Today is the Muslim holiday celebrating the end of Ramadan. It is an interesting holiday because it is not planned in advance. They go on vigil for the full moon and the evening they see it they declare the next day a holiday. So you can predict the holiday to within a couple days but you never know precisely when it is going to be until the day before. (Note: my friend Brian in Jordan also recently blogged about this phenomena). The students said that Kenya is ~30% Muslim at lunch yesterday (which is lower than I thought) but most of the Muslim population lives in the north part of the country. My class has no Muslims[1] in it so the university administration decided that they were going to take advantage of having us here and stay open for us to hold the class. So any students that show up today will be giving up their holiday. This should be a true test of the value of our class. Anyway, traffic was eerily light this morning and it took nearly 1/3rd of the time it usually take for us to cover the couple miles between the hotel and the university.

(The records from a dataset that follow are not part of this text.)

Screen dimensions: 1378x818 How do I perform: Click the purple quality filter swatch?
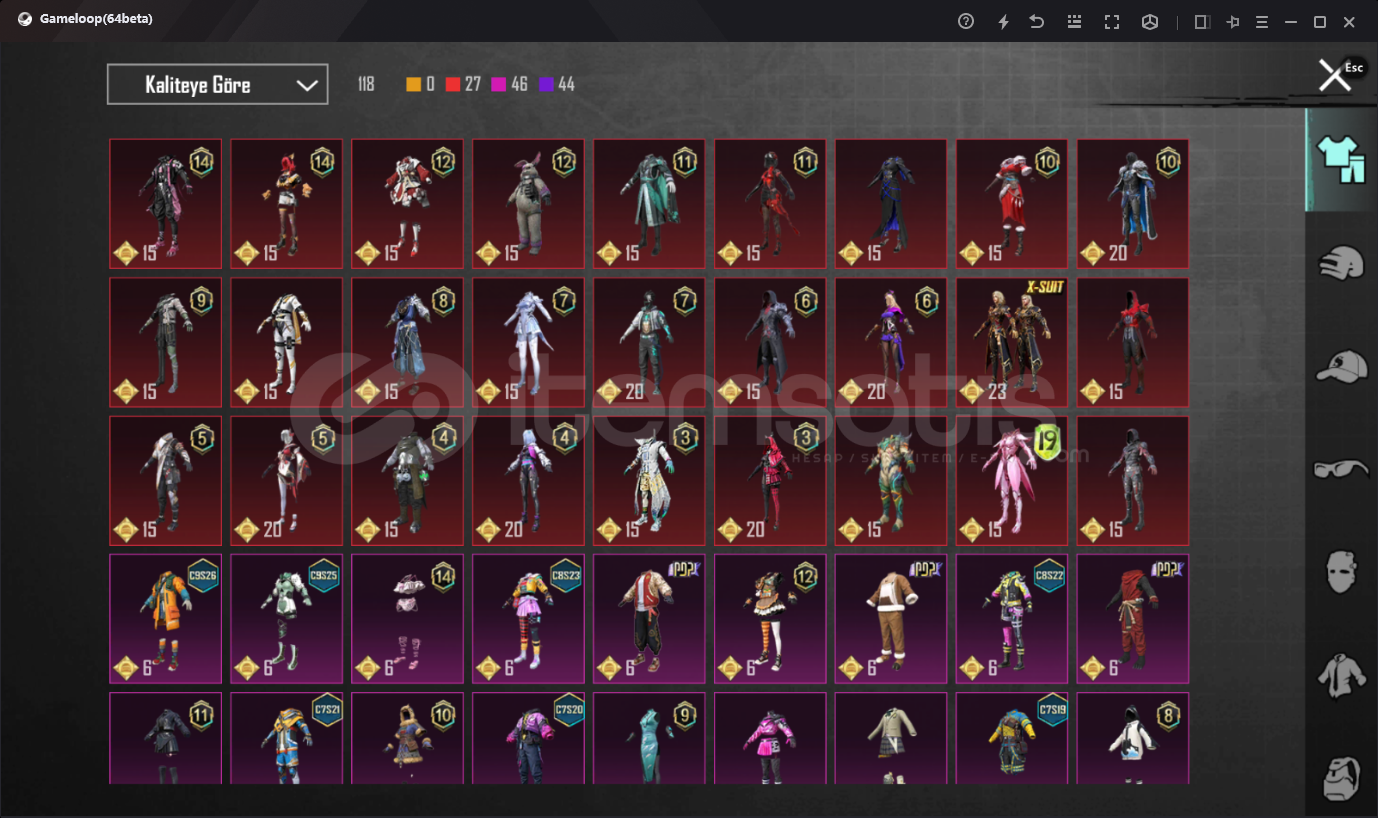tap(546, 85)
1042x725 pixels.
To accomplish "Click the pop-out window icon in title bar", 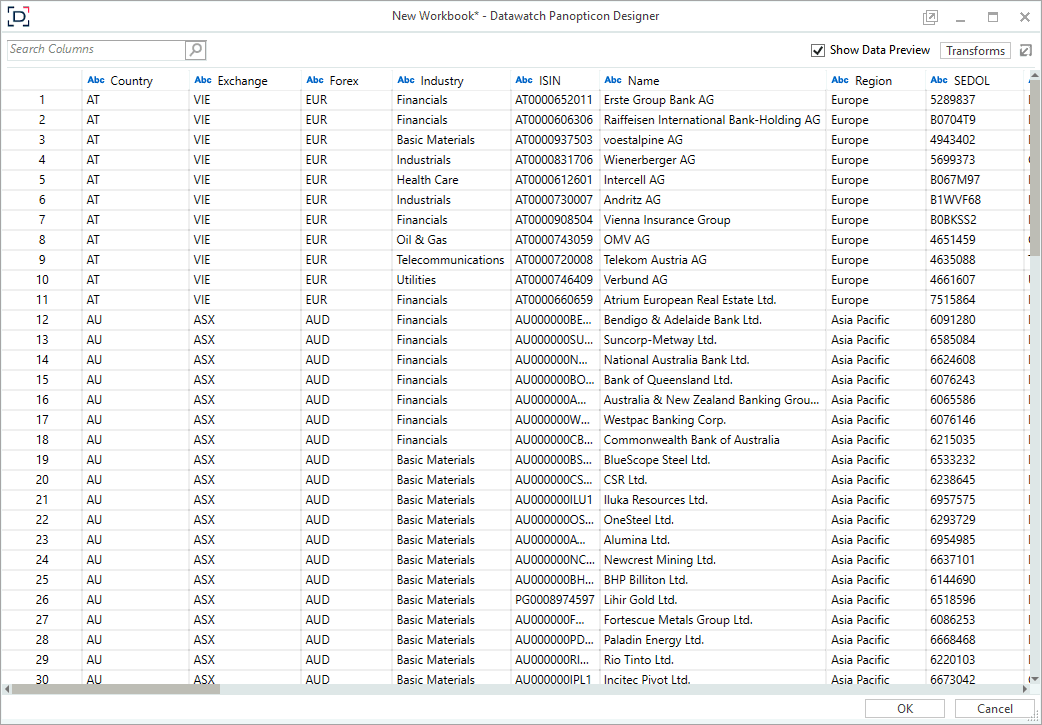I will tap(930, 17).
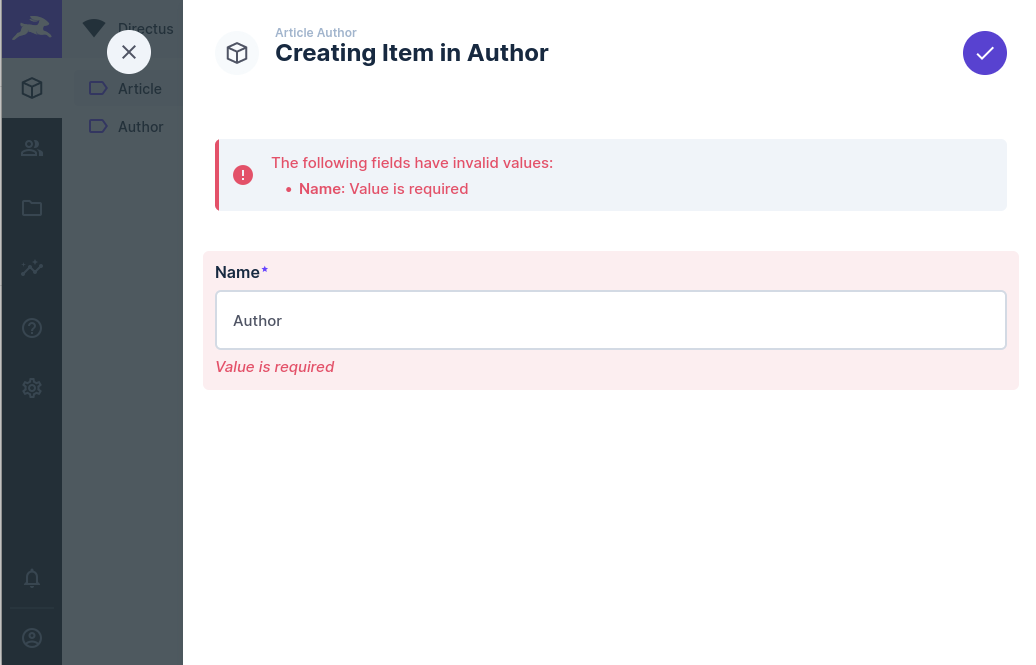This screenshot has width=1036, height=665.
Task: Select the Article collection
Action: (x=140, y=88)
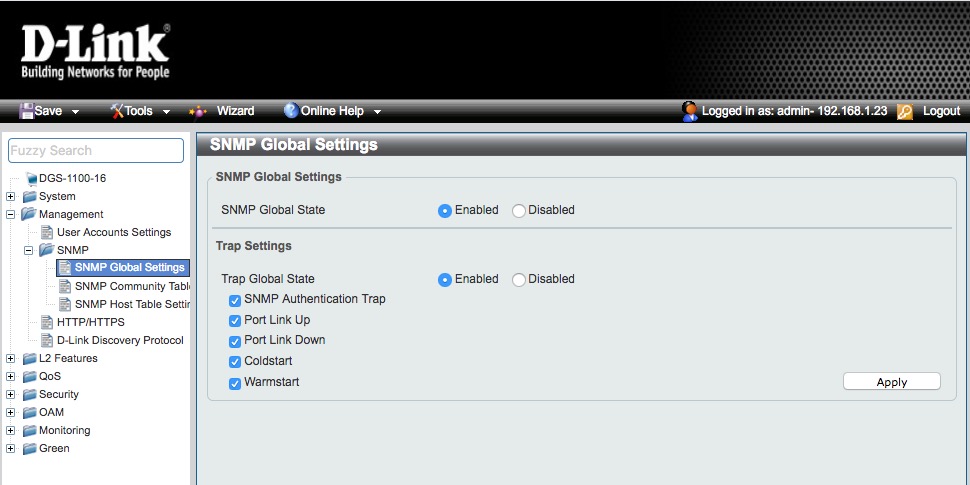This screenshot has width=970, height=485.
Task: Click the Fuzzy Search input field
Action: click(96, 151)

We have also seen some grand Hindu temples in town, which surprised me. I guess there was a huge influx of South Asian labor that immigrated to build the railroad. They formed a permanent community and eventually rose to positions of ownership and economic power. It seems that Indians here are regarded as an economically privileged and powerful class. When the African independence movement began, however, they did not tend to support it even though it was mirroring a similar movement in their own country. So there was some latent animosity towards the South Asians (e.g. that they did not care about Africa, just the profits it could provide). Apparently there was wide spread, post colonial, violence against South Asians in other countries. But it never escalated to that in Kenya and relations seem to be mostly amiable now.

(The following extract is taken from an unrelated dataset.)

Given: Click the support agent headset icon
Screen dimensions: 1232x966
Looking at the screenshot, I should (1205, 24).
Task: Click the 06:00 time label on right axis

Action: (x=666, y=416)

Matt felt remarkably better today. He said the cypro was like a magic pill. Apparently it was so bad that he was concerned about malaria. But he is up for teaching today so it will be another light day for me (since I concentrated my material yesterday). This week it is going to work out that Monday and Wednesday are going to be mostly Matthew (with me helping on workshops) and Tuesday and Thursday will be mostly me. This isn’t ideal. It works out better to split the day so one of us is in charge of the morning material and the other is in charge of the evening material[2], but it is totally doable for a few days.

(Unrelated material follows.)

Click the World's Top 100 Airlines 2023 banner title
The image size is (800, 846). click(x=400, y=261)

Every student showed up today. That is gratifying because it means that they are finding the class to be of enough personal value that they would give up a holiday to come to another day of it. We even got a new student today (on the next to last day of a 2 week class)[3]. In the final count we ended up with ~22 students. Of them 5 are women and 8 are professors. I talked with one hydrology professor today who actually teaches in a university outside of Nairobi and has been commuting to take the class. He did his Masters and PhD in Japan. Those professors who have PhD’s (only about half of them do) mostly did their studies in Europe. One of the Masters students in my class has applied for a PhD program in Germany. While Matt lectured for most of the morning, I continued to work on the Kenyan data. Most of their data runs from ’57 to ’84 but some of it goes back as far as ’27. All told I processed about 45 data sets. It was a pretty monumental task, but their data is in modeling shape[4] now.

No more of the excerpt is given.